Control flow-related miscompilation:
maleadt opened this issue · 1 comments
maleadt commented
MWE from JuliaGPU/GPUArrays.jl#525:
using Metal, KernelAbstractions
function doit!(dest, src)
bc = Broadcast.instantiate(Broadcast.broadcasted(identity, src))
if bc isa Broadcast.Broadcasted
bc = Broadcast.preprocess(dest, bc)
end
# grid-stride kernel
@kernel function map_kernel(dest, bc, nelem)
j = 0
J = @index(Global, Linear)
i = 1
for i in 1:nelem
j += 1
if j <= length(dest)
# XXX: adding @inbounds here works around the miscompilation
J_c = CartesianIndices(axes(bc))[(J-1)*nelem + j]

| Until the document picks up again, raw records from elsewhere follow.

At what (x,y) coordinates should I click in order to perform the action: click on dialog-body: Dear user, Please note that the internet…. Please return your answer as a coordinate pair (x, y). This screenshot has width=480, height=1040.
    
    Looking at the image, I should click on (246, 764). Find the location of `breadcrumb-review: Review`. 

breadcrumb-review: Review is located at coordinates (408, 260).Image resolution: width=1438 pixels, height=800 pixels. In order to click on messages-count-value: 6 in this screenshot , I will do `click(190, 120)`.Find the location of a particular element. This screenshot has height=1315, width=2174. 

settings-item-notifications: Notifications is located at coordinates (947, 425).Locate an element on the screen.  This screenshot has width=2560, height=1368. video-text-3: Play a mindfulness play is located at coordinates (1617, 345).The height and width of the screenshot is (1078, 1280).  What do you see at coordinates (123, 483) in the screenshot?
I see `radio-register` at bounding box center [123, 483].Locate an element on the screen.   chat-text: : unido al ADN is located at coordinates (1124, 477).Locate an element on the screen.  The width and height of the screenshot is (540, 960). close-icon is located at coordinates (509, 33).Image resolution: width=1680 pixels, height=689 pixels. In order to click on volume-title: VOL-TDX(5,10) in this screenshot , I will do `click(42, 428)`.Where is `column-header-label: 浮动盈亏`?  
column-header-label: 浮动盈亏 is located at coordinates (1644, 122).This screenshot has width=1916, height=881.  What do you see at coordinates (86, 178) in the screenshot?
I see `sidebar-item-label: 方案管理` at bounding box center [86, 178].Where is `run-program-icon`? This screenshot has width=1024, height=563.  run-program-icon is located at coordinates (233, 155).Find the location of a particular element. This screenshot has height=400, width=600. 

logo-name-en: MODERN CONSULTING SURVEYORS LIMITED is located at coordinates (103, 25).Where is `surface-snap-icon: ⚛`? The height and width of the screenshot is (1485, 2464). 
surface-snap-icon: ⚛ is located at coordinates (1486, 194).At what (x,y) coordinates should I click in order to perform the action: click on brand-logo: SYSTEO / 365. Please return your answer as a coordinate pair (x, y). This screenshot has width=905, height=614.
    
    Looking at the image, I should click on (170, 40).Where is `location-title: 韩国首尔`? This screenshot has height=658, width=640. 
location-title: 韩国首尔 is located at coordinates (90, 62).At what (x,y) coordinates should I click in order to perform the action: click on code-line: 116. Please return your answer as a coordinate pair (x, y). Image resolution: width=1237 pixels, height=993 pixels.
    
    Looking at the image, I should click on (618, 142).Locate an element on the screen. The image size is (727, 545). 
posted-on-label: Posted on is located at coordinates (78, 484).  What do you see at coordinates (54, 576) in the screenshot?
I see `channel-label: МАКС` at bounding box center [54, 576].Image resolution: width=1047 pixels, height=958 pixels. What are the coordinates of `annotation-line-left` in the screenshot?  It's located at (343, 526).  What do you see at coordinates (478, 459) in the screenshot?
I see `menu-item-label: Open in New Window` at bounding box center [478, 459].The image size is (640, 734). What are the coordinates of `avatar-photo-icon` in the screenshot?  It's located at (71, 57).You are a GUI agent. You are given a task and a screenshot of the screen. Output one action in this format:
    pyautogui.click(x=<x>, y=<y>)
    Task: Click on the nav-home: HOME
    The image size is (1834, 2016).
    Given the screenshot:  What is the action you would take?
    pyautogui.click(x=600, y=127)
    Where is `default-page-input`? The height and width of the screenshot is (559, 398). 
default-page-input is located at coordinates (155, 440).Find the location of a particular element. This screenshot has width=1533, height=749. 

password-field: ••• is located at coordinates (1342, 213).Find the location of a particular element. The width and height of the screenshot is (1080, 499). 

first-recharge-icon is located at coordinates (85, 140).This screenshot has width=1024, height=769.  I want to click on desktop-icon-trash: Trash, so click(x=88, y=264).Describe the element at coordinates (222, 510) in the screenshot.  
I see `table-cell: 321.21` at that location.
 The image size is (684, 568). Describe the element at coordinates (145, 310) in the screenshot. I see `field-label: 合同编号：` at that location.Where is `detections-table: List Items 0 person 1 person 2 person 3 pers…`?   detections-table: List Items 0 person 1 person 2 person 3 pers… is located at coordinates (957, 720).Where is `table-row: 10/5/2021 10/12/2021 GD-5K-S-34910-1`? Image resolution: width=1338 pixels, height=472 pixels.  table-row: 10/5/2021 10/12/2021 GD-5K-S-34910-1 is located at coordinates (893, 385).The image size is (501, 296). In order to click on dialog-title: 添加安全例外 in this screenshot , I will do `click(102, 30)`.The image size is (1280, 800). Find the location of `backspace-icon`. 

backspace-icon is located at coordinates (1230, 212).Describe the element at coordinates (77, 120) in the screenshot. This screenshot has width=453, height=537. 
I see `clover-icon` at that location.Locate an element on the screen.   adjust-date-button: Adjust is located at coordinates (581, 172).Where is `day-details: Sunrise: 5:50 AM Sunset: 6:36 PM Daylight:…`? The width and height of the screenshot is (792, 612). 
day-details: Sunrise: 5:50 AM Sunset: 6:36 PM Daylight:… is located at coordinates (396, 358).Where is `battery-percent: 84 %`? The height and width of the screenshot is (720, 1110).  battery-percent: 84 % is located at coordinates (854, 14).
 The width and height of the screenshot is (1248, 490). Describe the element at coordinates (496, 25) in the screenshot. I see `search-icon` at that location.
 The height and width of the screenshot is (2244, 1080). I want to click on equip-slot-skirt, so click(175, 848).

@inbounds dest[J_c] = bc[J_c]
end
end
end
kernel = map_kernel(get_backend(dest))
kernel(dest, bc, 1; ndrange = length(dest))
return dest
end
function main(n=2)
dst = zeros(Float32, n)
src = ones(Float32, n)
doit!(dst, src)
@show dst
dst = Metal.zeros(Float32, n)
src = Metal.ones(Float32, n)
doit!(dst, src)
@show dst
return
end
Causes invalid results in my M3 Pro, as well as my M1 Pro:
julia> main(2)
dst = Float32[1.0, 1.0]
dst = Float32[0.0, 0.0]
May also be the cause of hard compilation failures seen in https://buildkite.com/julialang/gpuarrays-dot-jl/builds/985#0190ded6-c40b-4d43-80f6-4785d8a6a8bf, which I cannot reproduce.
Doesn't happen with 1-sized inputs. Also doesn't happen when adding @inbounds
to the only remaining exception block.
maleadt commented
Seems fixed indeed, thanks for confirming @christiangnrd!